(ACTIVITY): Repeat the data exactly, so that every line matches the original.

┌──

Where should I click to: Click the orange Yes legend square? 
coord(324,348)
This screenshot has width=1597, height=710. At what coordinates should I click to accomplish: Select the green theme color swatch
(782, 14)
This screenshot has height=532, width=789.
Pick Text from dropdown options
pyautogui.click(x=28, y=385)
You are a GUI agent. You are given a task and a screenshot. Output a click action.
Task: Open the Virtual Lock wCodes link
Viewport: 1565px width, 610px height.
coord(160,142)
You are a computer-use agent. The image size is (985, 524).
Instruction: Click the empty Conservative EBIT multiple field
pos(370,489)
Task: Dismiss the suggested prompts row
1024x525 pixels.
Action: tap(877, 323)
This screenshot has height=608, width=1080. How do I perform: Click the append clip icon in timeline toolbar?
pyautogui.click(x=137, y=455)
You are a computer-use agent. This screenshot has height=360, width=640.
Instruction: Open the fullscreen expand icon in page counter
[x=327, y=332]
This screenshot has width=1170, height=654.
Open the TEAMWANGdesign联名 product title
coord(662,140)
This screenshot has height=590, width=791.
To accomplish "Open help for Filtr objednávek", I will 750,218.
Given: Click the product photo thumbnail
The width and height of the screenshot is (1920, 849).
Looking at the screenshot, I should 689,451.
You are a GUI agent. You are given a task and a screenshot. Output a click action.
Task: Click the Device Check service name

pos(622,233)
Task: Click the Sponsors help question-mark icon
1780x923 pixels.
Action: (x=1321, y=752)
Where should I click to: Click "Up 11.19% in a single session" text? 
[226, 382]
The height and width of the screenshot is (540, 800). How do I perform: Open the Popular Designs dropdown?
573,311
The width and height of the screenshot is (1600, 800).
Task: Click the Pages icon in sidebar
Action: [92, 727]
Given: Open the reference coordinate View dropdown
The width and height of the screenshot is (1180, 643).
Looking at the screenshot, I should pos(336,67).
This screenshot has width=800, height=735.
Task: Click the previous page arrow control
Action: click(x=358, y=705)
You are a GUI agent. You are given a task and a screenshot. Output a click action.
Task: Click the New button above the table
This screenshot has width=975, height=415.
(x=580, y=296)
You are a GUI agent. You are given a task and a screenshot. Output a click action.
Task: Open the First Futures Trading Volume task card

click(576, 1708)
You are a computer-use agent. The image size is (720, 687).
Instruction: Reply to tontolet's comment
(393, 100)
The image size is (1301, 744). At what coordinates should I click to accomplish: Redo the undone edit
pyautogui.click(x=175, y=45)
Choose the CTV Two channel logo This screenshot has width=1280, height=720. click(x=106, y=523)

└──

(FINISHED EXERCISE):
Where should I click to: Click the orange Yes legend square? 
coord(324,348)
This screenshot has width=1597, height=710. At what coordinates should I click to accomplish: Select the green theme color swatch
(782, 14)
This screenshot has height=532, width=789.
Pick Text from dropdown options
pyautogui.click(x=28, y=385)
You are a GUI agent. You are given a task and a screenshot. Output a click action.
Task: Open the Virtual Lock wCodes link
Viewport: 1565px width, 610px height.
coord(160,142)
You are a computer-use agent. The image size is (985, 524).
Instruction: Click the empty Conservative EBIT multiple field
pos(370,489)
Task: Dismiss the suggested prompts row
1024x525 pixels.
Action: tap(877, 323)
This screenshot has height=608, width=1080. How do I perform: Click the append clip icon in timeline toolbar?
pyautogui.click(x=137, y=455)
You are a computer-use agent. This screenshot has height=360, width=640.
Instruction: Open the fullscreen expand icon in page counter
[x=327, y=332]
This screenshot has width=1170, height=654.
Open the TEAMWANGdesign联名 product title
coord(662,140)
This screenshot has height=590, width=791.
To accomplish "Open help for Filtr objednávek", I will 750,218.
Given: Click the product photo thumbnail
The width and height of the screenshot is (1920, 849).
Looking at the screenshot, I should 689,451.
You are a GUI agent. You are given a task and a screenshot. Output a click action.
Task: Click the Device Check service name

pos(622,233)
Task: Click the Sponsors help question-mark icon
1780x923 pixels.
Action: (x=1321, y=752)
Where should I click to: Click "Up 11.19% in a single session" text? 
[226, 382]
The height and width of the screenshot is (540, 800). How do I perform: Open the Popular Designs dropdown?
573,311
The width and height of the screenshot is (1600, 800).
Task: Click the Pages icon in sidebar
Action: [92, 727]
Given: Open the reference coordinate View dropdown
The width and height of the screenshot is (1180, 643).
Looking at the screenshot, I should pos(336,67).
This screenshot has width=800, height=735.
Task: Click the previous page arrow control
Action: click(x=358, y=705)
You are a GUI agent. You are given a task and a screenshot. Output a click action.
Task: Click the New button above the table
This screenshot has width=975, height=415.
(x=580, y=296)
You are a GUI agent. You are given a task and a screenshot. Output a click action.
Task: Open the First Futures Trading Volume task card

click(576, 1708)
You are a computer-use agent. The image size is (720, 687).
Instruction: Reply to tontolet's comment
(393, 100)
The image size is (1301, 744). At what coordinates should I click to accomplish: Redo the undone edit
pyautogui.click(x=175, y=45)
Choose the CTV Two channel logo This screenshot has width=1280, height=720. click(x=106, y=523)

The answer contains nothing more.